Nearly $319 billion of goodwill was added to U.S. companies’ balance sheets during 2017, the highest level since 2008, according to the latest Duff & Phelps U.S. Goodwill Impairment Study. That reflected a robust year for mergers and acquisitions.
But that abundance of goodwill was accompanied by a rise in goodwill impairments, the charges companies record when goodwill’s carrying value on their financial statements exceeds its fair value. Impairments climbed 23% in 2017, to $35.1 billion. And the size of the average goodwill impairment event rose 21%, to $120 million.
For 2018, Duff & Phelps is projecting a similar trend. “The top three goodwill impairment events disclosed thus far have neared $30 billion, with several other material impairments already being reported,” stated Greg Franceschi, managing director and global leader of Duff & Phelps’ financial reporting valuation practice. “This trend points to yet another significant increase in the overall goodwill impairment amount” in 2018.

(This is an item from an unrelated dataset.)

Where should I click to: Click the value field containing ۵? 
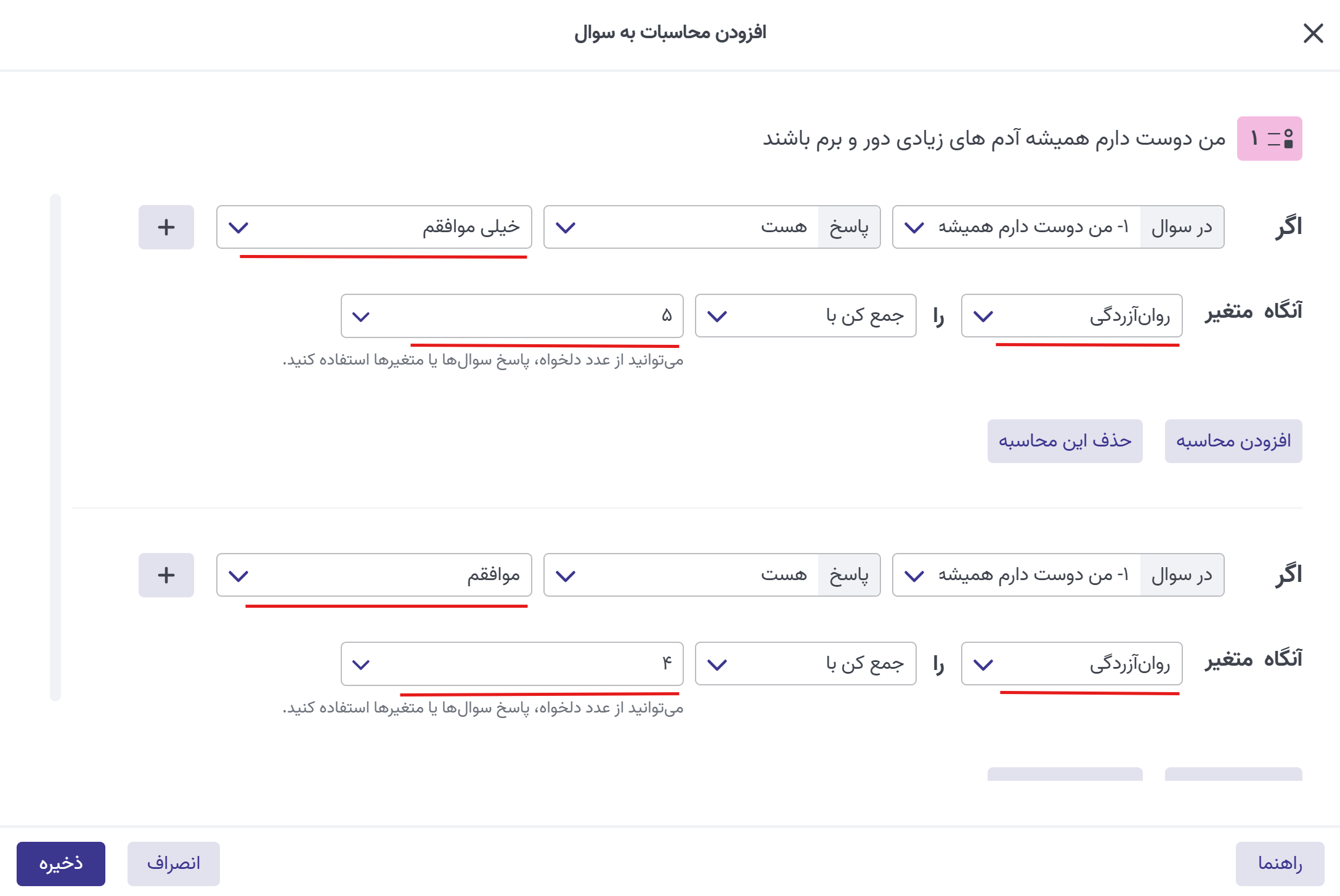[512, 316]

Of the 8,433 publicly held companies that Duff & Phelps studied, 36.3% of them were carrying goodwill on their balance sheets in 2017, and 9.6% of those recorded a goodwill impairment during the year. Seven out of the ten industries analyzed saw their aggregate goodwill impairment amounts increase in 2017 – with energy and information technology being notable exceptions.
The consumer discretionary sector was the hardest-hit industry and has represented an increasing share of overall goodwill impairments for three years in a row.

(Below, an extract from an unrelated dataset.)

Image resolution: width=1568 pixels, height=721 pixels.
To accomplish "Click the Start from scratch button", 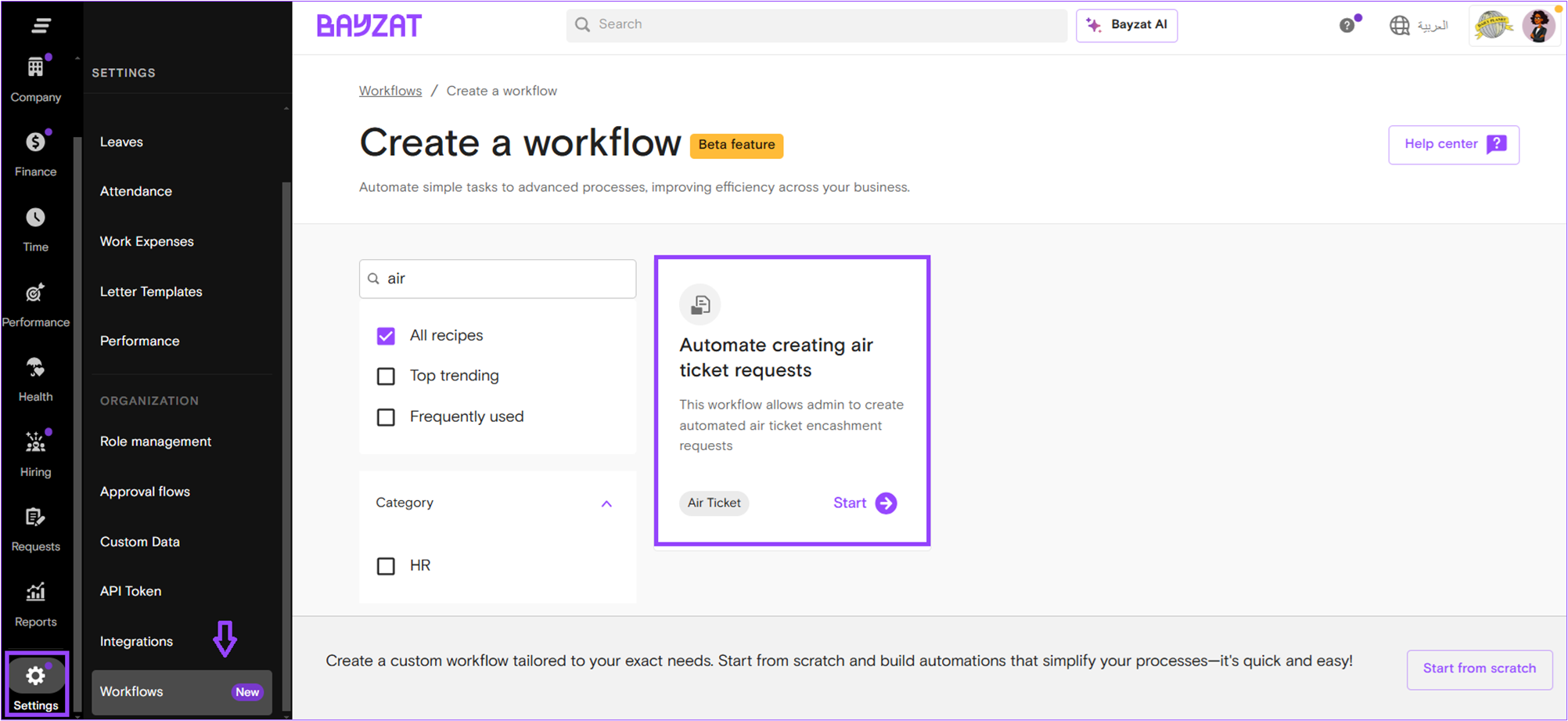I will [1479, 669].
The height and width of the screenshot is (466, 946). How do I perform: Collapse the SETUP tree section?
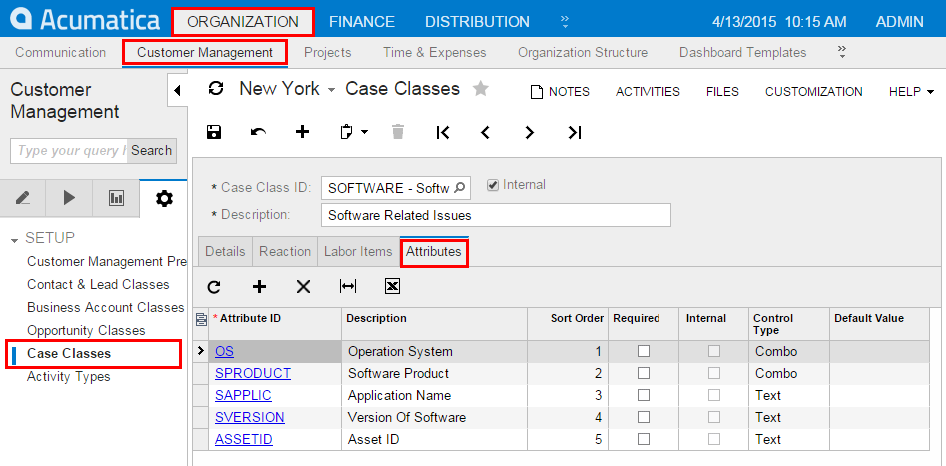tap(15, 239)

“Now that economists and market analysts are predicting a slowdown in economic growth, this may place further strain on the industry in the months ahead,” according to the report accompanying Duff & Phelps’ data.

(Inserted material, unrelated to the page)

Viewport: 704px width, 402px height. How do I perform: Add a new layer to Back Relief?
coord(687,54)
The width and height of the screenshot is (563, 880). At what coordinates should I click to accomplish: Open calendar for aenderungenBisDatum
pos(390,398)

The recovering energy sector, in contrast, saw the biggest improvement in goodwill impairments during 2017. However, the improvement may be “short-lived,” Duff & Phelps said, “as oil prices have retreated from their 2017 levels.”
The top 10 goodwill impairments in 2017 came from Frontier Communications ($2.7 billion), General Electric ($2.6 billion), Liberty Expedia Holdings ($2.2 billion), Windstream Holdings ($1.8 billion), Dentsply Sirona ($1.2 billion), Community Health Systems ($1.4 billion), Discovery ($1.3 billion), Liberty TripAdvisor Holdings ($1.3 billion), Envision Healthcare ($1.0 billion), and Lincoln National ($0.9 billion).
All of those impairment charges were dwarfed by the $22 billion accounting hit General Electric took in the third quarter of 2018. That impairment was the biggest impairment charge (of any type) for a U.S. company since ConocoPhillips wrote off $25 billion of goodwill from its balance sheet in 2009.
In the five years from 2013 to 2017, the companies Duff & Phelps studied added $1.05 trillion in goodwill to their balance sheets and wrote off $145 billion.
Duff & Phelps noted that of the companies recording the top 10 largest goodwill impairment events in 2017, 8 of them had already adopted the new simplified test of goodwill impairment, codified under Accounting Standards Update 2017-04.